Any union members here?

KDM":1z2dviqb said:
That is the hard part, who do you complain about when your union rep is the problem, my experience has been that many, not all, close ranks

Never would myself and doubt my fellow reps would. Happens too much with management at our spot.

I have represented people I didn't agree with and have represented members making complaints against friends and/or union colleagues. If I felt I could not represent all members in a professional manner regardless of the situation I would pack it in. Don't get paid for it so no skin off my nose.
 
if it wasnt for the union movement and the organisation of labour we'd still be working 364 days a year for a didlum day out!

unfortunately todays workforce seems to be more self focused - scared even - and numbers have dropped. not helped by recent Tory rule.

i see my union as insurance, same as the car and house. hope i never need it but when i do i'm happy its there.
 
Tangentially related - maybe - but something seriously needs fixing for the rapidly increasing millions of us currently involved with employment agencies on zero hours 'contracts'. None, or reduced hours = no or reduced wages with the subsequent knock-on effects.

Is there any union representation agency workers (in my case the lucrative Scot's whisky industry) have recourse to when it's abundantly clear that quite often, for instance, when essential PPE (mandated by H+S regs) is consistently deemed 'not available, I'll go check but go start the glass run on line 3, pal...) and you wait hours for a pair of friggin' safety specs and have to sign for them! It's sharp practice, indeed, by both the employer and 'the management' that inevitably leads to entrenched company employee vs. agency friction and often an immediate pi**-poor working relationship despite, very often, having better immediately transferable skills.

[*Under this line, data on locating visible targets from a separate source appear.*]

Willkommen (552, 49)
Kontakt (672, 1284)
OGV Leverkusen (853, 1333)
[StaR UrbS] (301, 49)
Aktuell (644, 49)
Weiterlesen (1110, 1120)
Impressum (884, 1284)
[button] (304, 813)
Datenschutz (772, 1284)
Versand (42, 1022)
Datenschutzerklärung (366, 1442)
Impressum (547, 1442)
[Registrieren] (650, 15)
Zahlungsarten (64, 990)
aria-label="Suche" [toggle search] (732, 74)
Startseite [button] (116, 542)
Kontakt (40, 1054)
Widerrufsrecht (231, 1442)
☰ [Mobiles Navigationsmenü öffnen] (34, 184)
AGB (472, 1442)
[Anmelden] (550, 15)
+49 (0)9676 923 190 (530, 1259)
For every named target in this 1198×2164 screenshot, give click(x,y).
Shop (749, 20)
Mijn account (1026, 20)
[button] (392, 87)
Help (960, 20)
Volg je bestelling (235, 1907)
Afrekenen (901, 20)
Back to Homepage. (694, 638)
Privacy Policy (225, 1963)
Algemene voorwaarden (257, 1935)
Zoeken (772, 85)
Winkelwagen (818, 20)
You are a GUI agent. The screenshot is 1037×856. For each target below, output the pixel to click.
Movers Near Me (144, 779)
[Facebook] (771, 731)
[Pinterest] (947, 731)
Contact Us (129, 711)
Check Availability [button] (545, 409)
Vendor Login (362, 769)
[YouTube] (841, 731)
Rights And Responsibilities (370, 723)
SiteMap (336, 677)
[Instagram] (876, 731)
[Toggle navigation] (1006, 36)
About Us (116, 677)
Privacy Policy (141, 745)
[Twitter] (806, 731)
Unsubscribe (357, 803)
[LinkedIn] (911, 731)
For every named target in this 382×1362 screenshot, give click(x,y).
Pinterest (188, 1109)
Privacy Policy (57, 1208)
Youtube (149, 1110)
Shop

I'm not going to mention wage rates - maybe another topic - or the vast difference between agency employee pay rates vs. agency hiring rates but I'm kinda reliably informed that zero hours folks get less than half. Brilliant economics, eh?: so whilst diplomats and UK and Scottish Ministers fly around the globe flogging the product internationally, much of it's profitability is directly based on minimum wage and zero-hours exploitation.

Simple questions, really: do unions recognise cheap second-class labour problems and would union membership make any difference?
 
Ex ASLEF and current RCN. Would not feel safe without union representation. Bosses can just do what they please without the checks and balance of Unions.